Ello se debe a que el maligno sabe muy bien que la ascesis es una fuerza poderosísima, es la fuerza de la Cruz. Y que la fuerza de la Cruz quebranta su influencia en este mundo.
Alguien podría decir que lo que más debería temer el demonio es el amor, y que por tanto lo que más debería odiar él serían las obras de caridad. Pero el demonio sabe que al que comienza la vía del ascetismo, si persevera, Dios le concederá el don de la caridad en grado eximio. Mientras que el que se dedica a obras de caridad solamente, quizá nunca llegue a comenzar una vida ascética.

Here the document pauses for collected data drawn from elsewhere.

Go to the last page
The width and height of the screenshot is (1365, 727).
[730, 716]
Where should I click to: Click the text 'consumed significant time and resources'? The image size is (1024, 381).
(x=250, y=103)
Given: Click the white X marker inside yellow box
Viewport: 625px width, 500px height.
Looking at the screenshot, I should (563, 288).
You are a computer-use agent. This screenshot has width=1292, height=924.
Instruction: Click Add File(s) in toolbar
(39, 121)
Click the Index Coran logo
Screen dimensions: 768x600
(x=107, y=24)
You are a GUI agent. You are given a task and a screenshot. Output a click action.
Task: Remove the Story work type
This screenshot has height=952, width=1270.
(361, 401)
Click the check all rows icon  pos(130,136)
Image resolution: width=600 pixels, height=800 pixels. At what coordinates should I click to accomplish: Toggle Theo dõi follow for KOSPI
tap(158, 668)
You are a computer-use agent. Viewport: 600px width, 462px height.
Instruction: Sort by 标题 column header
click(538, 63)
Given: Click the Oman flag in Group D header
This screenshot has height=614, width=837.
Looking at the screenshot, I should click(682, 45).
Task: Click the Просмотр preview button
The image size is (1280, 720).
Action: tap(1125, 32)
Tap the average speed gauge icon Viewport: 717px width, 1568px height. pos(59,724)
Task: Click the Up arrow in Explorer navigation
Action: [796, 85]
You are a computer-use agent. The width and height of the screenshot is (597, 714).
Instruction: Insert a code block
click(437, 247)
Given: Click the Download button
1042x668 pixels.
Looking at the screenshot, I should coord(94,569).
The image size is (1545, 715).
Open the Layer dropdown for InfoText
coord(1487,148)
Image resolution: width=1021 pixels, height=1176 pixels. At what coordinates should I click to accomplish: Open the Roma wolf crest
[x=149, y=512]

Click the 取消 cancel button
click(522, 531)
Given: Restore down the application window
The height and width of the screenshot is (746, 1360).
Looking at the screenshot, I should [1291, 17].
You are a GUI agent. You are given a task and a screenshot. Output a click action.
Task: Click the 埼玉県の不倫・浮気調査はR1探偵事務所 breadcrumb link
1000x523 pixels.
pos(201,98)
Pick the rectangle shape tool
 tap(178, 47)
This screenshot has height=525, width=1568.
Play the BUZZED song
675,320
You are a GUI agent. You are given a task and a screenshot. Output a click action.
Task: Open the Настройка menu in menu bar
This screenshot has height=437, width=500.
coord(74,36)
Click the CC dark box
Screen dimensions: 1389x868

Hay personas que se han dedicado toda la vida a obras de caridad y, sin embargo, albergan en su espíritu muchos defectos. Uno puede dedicarse a ayudar a los pobres o a los enfermos, por ejemplo, y sin embargo hacerlo con murmuraciones, juicio crítico, desobediencias, etc. Mientras que el asceta si persevera en la purificación gradual de su alma obtendrá todos los dones. Por eso el demonio odia mucho más al asceta que a la jerarquía eclesiástica o a los mismos exorcistas. El exorcista expulsa a uno, dos, una docena de demonios... El hombre que se mortifica, quebranta de un modo mucho más poderoso la influencia demoníaca en este mundo por el mero hecho de sobrellevar sobre su cuerpo y su espíritu la pasión cotidiana de su vida crucificada.